BFS入度排序(Kahn算法) 和 BFS拓扑排序

让我用一个更具体的例子来说明Kahn 算法（基于入度）和拓扑序列的区别：

假设我们有一个财务计算模型，有以下单元格和它们的依赖关系：

A: 营业收入 = 1000
B: 营业成本 = A * 0.6
C: 毛利润 = A - B
D: 销售费用 = A * 0.1
E: 净利润 = C - D

依赖关系图：

A -> B -> C -> E
A -> D -> E

让我们看看两种排序方式：

入度排序：

计算每个节点的入度（被依赖的次数）：
- A: 入度 = 0（没有被依赖）
- B: 入度 = 1（被C依赖）
- C: 入度 = 1（被E依赖）
- D: 入度 = 1（被E依赖）
- E: 入度 = 2（被B和D依赖）
按入度从小到大排序：[A, B, C, D, E] 或 [A, D, B, C, E]

拓扑序列

深度优先搜索（DFS）: 更贴近“公式展开”或“表达式求值”的递归依赖模型
广度优先搜索（BFS）: 队列

使用BFS算法：
1. 从入度为0的节点A开始
2. 处理A后，B和D的入度减1，变为0
3. 处理B和D后，C的入度减1，变为0
4. 最后处理E
得到序列：[A, B, D, C, E] 或 [A, D, B, C, E]

关键区别：

计算顺序的正确性：
- 入度排序可能会得到 [A, B, C, D, E]
- 这个顺序有问题，因为E依赖于C和D，但C在D之前计算，这可能导致E的计算结果错误
- 拓扑序列确保在计算E之前，C和D都已经计算完成
依赖关系的传递性：
- 入度排序只考虑直接依赖
- 拓扑序列考虑了间接依赖，比如E不仅依赖于D，还依赖于C，而C又依赖于B和A
实际计算过程：

使用入度排序 [A, B, C, D, E]：
1. 计算A = 1000
2. 计算B = 1000 * 0.6 = 600
3. 计算C = 1000 - 600 = 400
4. 计算D = 1000 * 0.1 = 100
5. 计算E = 400 - 100 = 300

使用拓扑序列 [A, B, D, C, E]：
1. 计算A = 1000
2. 计算B = 1000 * 0.6 = 600
3. 计算D = 1000 * 0.1 = 100
4. 计算C = 1000 - 600 = 400
5. 计算E = 400 - 100 = 300

虽然在这个简单例子中，两种排序方式得到了相同的结果，但在更复杂的模型中：

入度排序可能会违反依赖关系
拓扑序列保证了所有依赖关系都被正确处理
拓扑序列能够检测出循环依赖，而入度排序不能

这就是为什么在代码中强调必须使用拓扑序列而不是入度排序。拓扑序列通过考虑完整的依赖关系，确保了计算顺序的正确性。

[展示数据]:
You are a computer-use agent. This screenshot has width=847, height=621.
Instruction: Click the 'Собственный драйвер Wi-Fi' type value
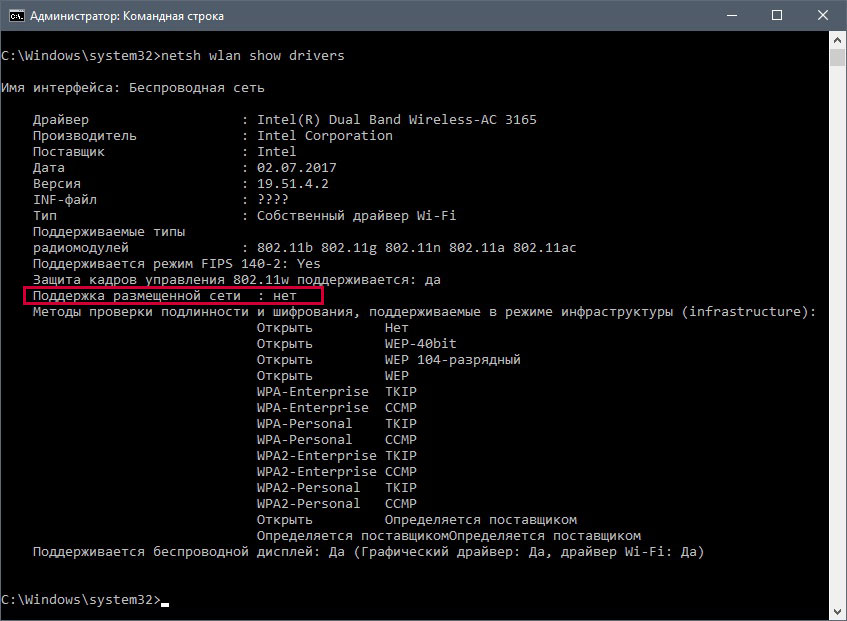click(x=356, y=216)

[待做任务]: 请把原始文档中以“虽然在这个简单例子中”开头的段落改写成简短的条目清单，并保留其主要事实。

[预期输出]:
- 简单例子中：两种排序方式结果相同。
- 更复杂的模型中：
  - 入度排序可能违反依赖关系。
  - 拓扑序列保证所有依赖关系都被正确处理。
  - 拓扑序列能检测出循环依赖，入度排序不能。